I do sometimes think about how amazing God's love is. Like you, when I think of my love for my children, and then magnify that a million times more; you're right that is some overwhelming love.
You said that people have always misunderstood you, but that this is their fault. If they misunderstand, then why don't you try to help them understand you better... try harder to help them understand. Do you mean they misunderstand what you say? Or misunderstand your intentions? Or what? What do you mean? When I'm misunderstood, I try to fix it so that I'm not. Do you?
Lauren
what is confusing about it?
I wasn't confused at all. She is just reaching out and relating her feelings. How difficult is that to understand? Valerie is lonely but hanging in there and just needs some confirmation that her issue w/trust and being misunderstood is something we all go thru.

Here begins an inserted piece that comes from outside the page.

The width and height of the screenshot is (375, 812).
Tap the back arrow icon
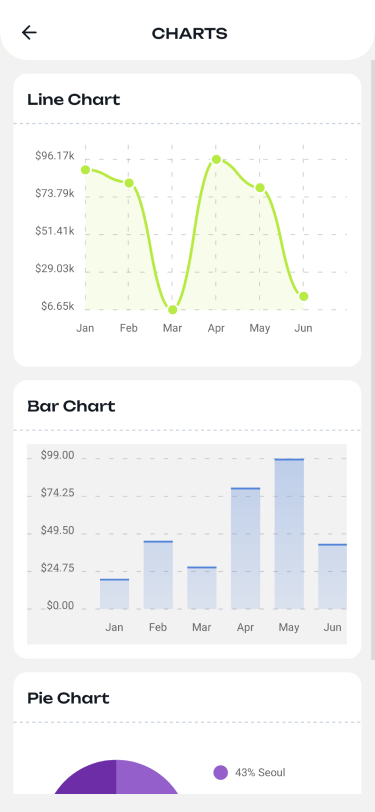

Maybe you should re-read her post and you will understand what I got out of it.
re-read
Well, I took your advice and re-read it. I must agree with you that she is reaching out and though I might not have answered her as you would, I was reaching back. I still am confused as to whether she went to the worship or not and as to why she felt misunderstood. When I don't know, I ask questions. I hope she'll respond back and we can connect.
Lauren, Valerie clearly
Lauren
Valerie clearly stated she "Missed" the service that Sunday. I chose to answer her privately because it seemed like nobody besides you have really taken the time to read her blog and respond. As she stated in another post she made recently, she only got a few emails and one phone call. Possibly because she isn't as well known as others in the congregation? Don't you think that is truly sad? Thanks for being one of the few Lauren!